Among the small tribe of analysts and consultants who follow such things, Wells Fargo & Co. holds a reputation for savvily hedging the value of its mortgage servicing portfolio. In most years, that means that the company's hedges tidily cancel out any losses in the value of its mortgage servicing rights.
Last year, however, Wells didn't come out even. Its combined portfolio booked $6.3 billion. In the fourth quarter alone it logged not only a $1.1 billion servicing gain — but another $800 million from its hedge against it.
Had Wells erred in setting up its hedges, or worse yet, was it putting itself at risk of posting big speculation losses?
The answer is probably neither. Wells and other major servicers' traditional hedging practices have thrived because of peculiarities of the mortgage servicing industry, MSR fair-value accounting and a yield curve that is unusually steep,
Wells has taken by far the largest — or at least the most visible — gains, though regulators, accountants and servicing-rights consultants say the conditions have been favorable to all of the nation's biggest banking companies. JPMorgan Chase & Co. gained $1.5 billion from its combined MSR and hedging positions last year, and Bank of America Corp. realized $1 billion within the first nine months — it did not provide a breakout in its fourth-quarter financial statement. Citigroup Inc. does not disclose those figures.

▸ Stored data
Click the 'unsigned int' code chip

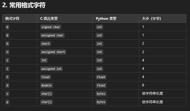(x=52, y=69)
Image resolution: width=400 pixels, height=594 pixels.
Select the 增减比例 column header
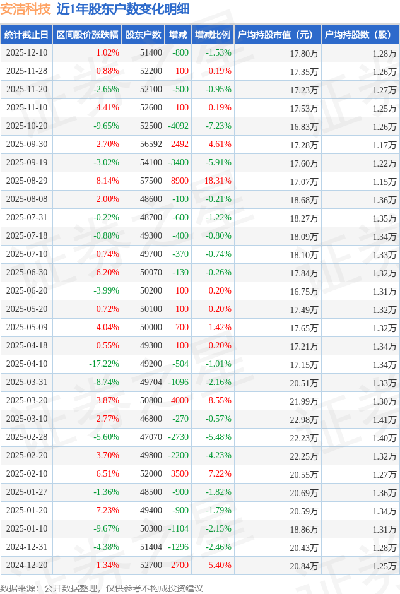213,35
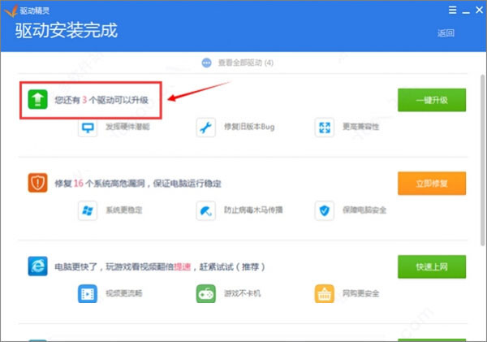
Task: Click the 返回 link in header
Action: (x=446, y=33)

▸ TASK OBJECTIVE
Retype the passage of the article on mortgage servicing hedges between "Last year, however, Wells" and "hedge against it.", inclusive.

▸ WRITTEN ANSWER
Last year, however, Wells didn't come out even. Its combined portfolio booked $6.3 billion. In the fourth quarter alone it logged not only a $1.1 billion servicing gain — but another $800 million from its hedge against it.